Items listed in a dataset —
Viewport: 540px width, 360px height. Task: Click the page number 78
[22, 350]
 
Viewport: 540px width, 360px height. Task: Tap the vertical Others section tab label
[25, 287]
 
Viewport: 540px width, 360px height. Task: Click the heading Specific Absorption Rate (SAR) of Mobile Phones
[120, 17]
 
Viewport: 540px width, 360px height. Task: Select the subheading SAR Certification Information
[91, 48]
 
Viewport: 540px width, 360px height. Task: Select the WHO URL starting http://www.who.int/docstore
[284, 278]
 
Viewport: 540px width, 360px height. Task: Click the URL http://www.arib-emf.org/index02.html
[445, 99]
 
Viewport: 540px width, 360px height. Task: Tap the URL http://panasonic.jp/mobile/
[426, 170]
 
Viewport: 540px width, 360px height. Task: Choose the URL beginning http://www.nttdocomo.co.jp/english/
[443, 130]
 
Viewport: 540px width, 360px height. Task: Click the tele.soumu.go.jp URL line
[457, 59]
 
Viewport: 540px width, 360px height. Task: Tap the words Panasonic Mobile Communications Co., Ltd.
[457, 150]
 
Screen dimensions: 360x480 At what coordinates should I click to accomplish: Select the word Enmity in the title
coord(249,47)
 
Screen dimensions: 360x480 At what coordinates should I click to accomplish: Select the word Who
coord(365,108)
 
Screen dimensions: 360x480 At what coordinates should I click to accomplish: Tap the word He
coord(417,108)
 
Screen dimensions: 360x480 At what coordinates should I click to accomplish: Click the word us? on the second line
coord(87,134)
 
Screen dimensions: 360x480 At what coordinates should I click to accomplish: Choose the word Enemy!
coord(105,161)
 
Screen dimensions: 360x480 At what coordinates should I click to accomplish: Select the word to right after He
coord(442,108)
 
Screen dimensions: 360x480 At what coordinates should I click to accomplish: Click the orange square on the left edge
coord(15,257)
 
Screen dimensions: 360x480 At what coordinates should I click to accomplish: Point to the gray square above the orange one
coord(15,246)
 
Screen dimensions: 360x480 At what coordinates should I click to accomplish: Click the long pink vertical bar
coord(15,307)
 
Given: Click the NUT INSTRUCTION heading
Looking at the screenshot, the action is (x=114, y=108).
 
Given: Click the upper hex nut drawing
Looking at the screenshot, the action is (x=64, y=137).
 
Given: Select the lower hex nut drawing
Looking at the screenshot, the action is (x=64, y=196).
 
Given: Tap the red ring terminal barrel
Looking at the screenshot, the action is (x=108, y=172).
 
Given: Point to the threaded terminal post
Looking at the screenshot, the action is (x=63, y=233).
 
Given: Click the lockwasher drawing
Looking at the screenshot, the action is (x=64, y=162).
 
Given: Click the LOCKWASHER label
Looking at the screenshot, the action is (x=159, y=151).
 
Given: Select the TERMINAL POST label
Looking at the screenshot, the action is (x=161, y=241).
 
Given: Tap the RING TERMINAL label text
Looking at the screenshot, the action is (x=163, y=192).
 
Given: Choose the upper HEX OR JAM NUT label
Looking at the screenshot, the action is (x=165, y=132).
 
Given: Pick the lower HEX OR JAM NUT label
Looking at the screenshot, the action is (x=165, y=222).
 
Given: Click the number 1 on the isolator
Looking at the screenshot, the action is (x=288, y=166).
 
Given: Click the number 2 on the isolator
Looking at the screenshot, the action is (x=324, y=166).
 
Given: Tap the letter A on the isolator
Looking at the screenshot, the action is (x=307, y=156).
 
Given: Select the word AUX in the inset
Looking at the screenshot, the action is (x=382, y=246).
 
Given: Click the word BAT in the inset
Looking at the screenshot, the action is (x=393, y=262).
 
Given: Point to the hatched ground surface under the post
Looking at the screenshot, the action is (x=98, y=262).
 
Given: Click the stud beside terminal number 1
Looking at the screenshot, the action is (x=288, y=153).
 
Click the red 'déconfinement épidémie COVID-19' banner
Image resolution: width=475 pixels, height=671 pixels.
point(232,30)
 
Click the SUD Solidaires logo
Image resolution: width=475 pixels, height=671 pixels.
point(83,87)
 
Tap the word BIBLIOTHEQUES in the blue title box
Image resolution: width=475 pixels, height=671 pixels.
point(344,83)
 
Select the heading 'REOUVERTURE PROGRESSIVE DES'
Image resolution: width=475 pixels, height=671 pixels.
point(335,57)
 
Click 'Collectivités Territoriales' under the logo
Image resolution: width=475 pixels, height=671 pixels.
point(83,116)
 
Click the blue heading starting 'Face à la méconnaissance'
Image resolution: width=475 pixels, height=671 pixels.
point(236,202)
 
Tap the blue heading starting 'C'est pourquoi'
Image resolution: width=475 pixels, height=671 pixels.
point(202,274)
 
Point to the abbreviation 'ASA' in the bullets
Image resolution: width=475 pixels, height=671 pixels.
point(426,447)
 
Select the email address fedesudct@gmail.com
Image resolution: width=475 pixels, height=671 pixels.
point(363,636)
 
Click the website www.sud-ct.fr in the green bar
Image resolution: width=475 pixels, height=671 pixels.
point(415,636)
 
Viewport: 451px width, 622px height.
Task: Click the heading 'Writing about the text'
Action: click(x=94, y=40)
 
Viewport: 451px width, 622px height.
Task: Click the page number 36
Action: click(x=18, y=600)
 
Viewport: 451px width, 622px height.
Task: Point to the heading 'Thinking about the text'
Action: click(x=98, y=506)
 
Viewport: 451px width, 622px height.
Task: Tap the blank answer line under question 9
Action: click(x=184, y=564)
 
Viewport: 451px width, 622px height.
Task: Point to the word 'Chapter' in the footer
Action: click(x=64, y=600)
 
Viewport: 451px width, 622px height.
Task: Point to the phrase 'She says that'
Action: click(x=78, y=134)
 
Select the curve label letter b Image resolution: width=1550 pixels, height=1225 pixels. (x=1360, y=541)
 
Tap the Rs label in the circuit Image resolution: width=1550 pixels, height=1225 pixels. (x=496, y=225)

INSTRUCTION — Reproduce all of the data above verbatim, line for line, with no changes.

OUTPUT BELOW —
Viewport: 540px width, 360px height. Task: Click the page number 78
[22, 350]
 
Viewport: 540px width, 360px height. Task: Tap the vertical Others section tab label
[25, 287]
 
Viewport: 540px width, 360px height. Task: Click the heading Specific Absorption Rate (SAR) of Mobile Phones
[120, 17]
 
Viewport: 540px width, 360px height. Task: Select the subheading SAR Certification Information
[91, 48]
 
Viewport: 540px width, 360px height. Task: Select the WHO URL starting http://www.who.int/docstore
[284, 278]
 
Viewport: 540px width, 360px height. Task: Click the URL http://www.arib-emf.org/index02.html
[445, 99]
 
Viewport: 540px width, 360px height. Task: Tap the URL http://panasonic.jp/mobile/
[426, 170]
 
Viewport: 540px width, 360px height. Task: Choose the URL beginning http://www.nttdocomo.co.jp/english/
[443, 130]
 
Viewport: 540px width, 360px height. Task: Click the tele.soumu.go.jp URL line
[457, 59]
 
Viewport: 540px width, 360px height. Task: Tap the words Panasonic Mobile Communications Co., Ltd.
[457, 150]
 
Screen dimensions: 360x480 At what coordinates should I click to accomplish: Select the word Enmity in the title
coord(249,47)
 
Screen dimensions: 360x480 At what coordinates should I click to accomplish: Select the word Who
coord(365,108)
 
Screen dimensions: 360x480 At what coordinates should I click to accomplish: Tap the word He
coord(417,108)
 
Screen dimensions: 360x480 At what coordinates should I click to accomplish: Click the word us? on the second line
coord(87,134)
 
Screen dimensions: 360x480 At what coordinates should I click to accomplish: Choose the word Enemy!
coord(105,161)
 
Screen dimensions: 360x480 At what coordinates should I click to accomplish: Select the word to right after He
coord(442,108)
 
Screen dimensions: 360x480 At what coordinates should I click to accomplish: Click the orange square on the left edge
coord(15,257)
 
Screen dimensions: 360x480 At what coordinates should I click to accomplish: Point to the gray square above the orange one
coord(15,246)
 
Screen dimensions: 360x480 At what coordinates should I click to accomplish: Click the long pink vertical bar
coord(15,307)
 
Given: Click the NUT INSTRUCTION heading
Looking at the screenshot, the action is (x=114, y=108).
 
Given: Click the upper hex nut drawing
Looking at the screenshot, the action is (x=64, y=137).
 
Given: Select the lower hex nut drawing
Looking at the screenshot, the action is (x=64, y=196).
 
Given: Tap the red ring terminal barrel
Looking at the screenshot, the action is (x=108, y=172).
 
Given: Point to the threaded terminal post
Looking at the screenshot, the action is (x=63, y=233).
 
Given: Click the lockwasher drawing
Looking at the screenshot, the action is (x=64, y=162).
 
Given: Click the LOCKWASHER label
Looking at the screenshot, the action is (x=159, y=151).
 
Given: Select the TERMINAL POST label
Looking at the screenshot, the action is (x=161, y=241).
 
Given: Tap the RING TERMINAL label text
Looking at the screenshot, the action is (x=163, y=192).
 
Given: Choose the upper HEX OR JAM NUT label
Looking at the screenshot, the action is (x=165, y=132).
 
Given: Pick the lower HEX OR JAM NUT label
Looking at the screenshot, the action is (x=165, y=222).
 
Given: Click the number 1 on the isolator
Looking at the screenshot, the action is (x=288, y=166).
 
Given: Click the number 2 on the isolator
Looking at the screenshot, the action is (x=324, y=166).
 
Given: Tap the letter A on the isolator
Looking at the screenshot, the action is (x=307, y=156).
 
Given: Select the word AUX in the inset
Looking at the screenshot, the action is (x=382, y=246).
 
Given: Click the word BAT in the inset
Looking at the screenshot, the action is (x=393, y=262).
 
Given: Point to the hatched ground surface under the post
Looking at the screenshot, the action is (x=98, y=262).
 
Given: Click the stud beside terminal number 1
Looking at the screenshot, the action is (x=288, y=153).
 
Click the red 'déconfinement épidémie COVID-19' banner
Image resolution: width=475 pixels, height=671 pixels.
point(232,30)
 
Click the SUD Solidaires logo
Image resolution: width=475 pixels, height=671 pixels.
point(83,87)
 
Tap the word BIBLIOTHEQUES in the blue title box
Image resolution: width=475 pixels, height=671 pixels.
point(344,83)
 
Select the heading 'REOUVERTURE PROGRESSIVE DES'
Image resolution: width=475 pixels, height=671 pixels.
point(335,57)
 
Click 'Collectivités Territoriales' under the logo
Image resolution: width=475 pixels, height=671 pixels.
point(83,116)
 
Click the blue heading starting 'Face à la méconnaissance'
Image resolution: width=475 pixels, height=671 pixels.
point(236,202)
 
Tap the blue heading starting 'C'est pourquoi'
Image resolution: width=475 pixels, height=671 pixels.
point(202,274)
 
Point to the abbreviation 'ASA' in the bullets
Image resolution: width=475 pixels, height=671 pixels.
point(426,447)
 
Select the email address fedesudct@gmail.com
Image resolution: width=475 pixels, height=671 pixels.
point(363,636)
 
Click the website www.sud-ct.fr in the green bar
Image resolution: width=475 pixels, height=671 pixels.
point(415,636)
 
Viewport: 451px width, 622px height.
Task: Click the heading 'Writing about the text'
Action: click(x=94, y=40)
 
Viewport: 451px width, 622px height.
Task: Click the page number 36
Action: click(x=18, y=600)
 
Viewport: 451px width, 622px height.
Task: Point to the heading 'Thinking about the text'
Action: click(x=98, y=506)
 
Viewport: 451px width, 622px height.
Task: Tap the blank answer line under question 9
Action: click(x=184, y=564)
 
Viewport: 451px width, 622px height.
Task: Point to the word 'Chapter' in the footer
Action: click(x=64, y=600)
 
Viewport: 451px width, 622px height.
Task: Point to the phrase 'She says that'
Action: click(x=78, y=134)
 
Select the curve label letter b Image resolution: width=1550 pixels, height=1225 pixels. (x=1360, y=541)
 
Tap the Rs label in the circuit Image resolution: width=1550 pixels, height=1225 pixels. (x=496, y=225)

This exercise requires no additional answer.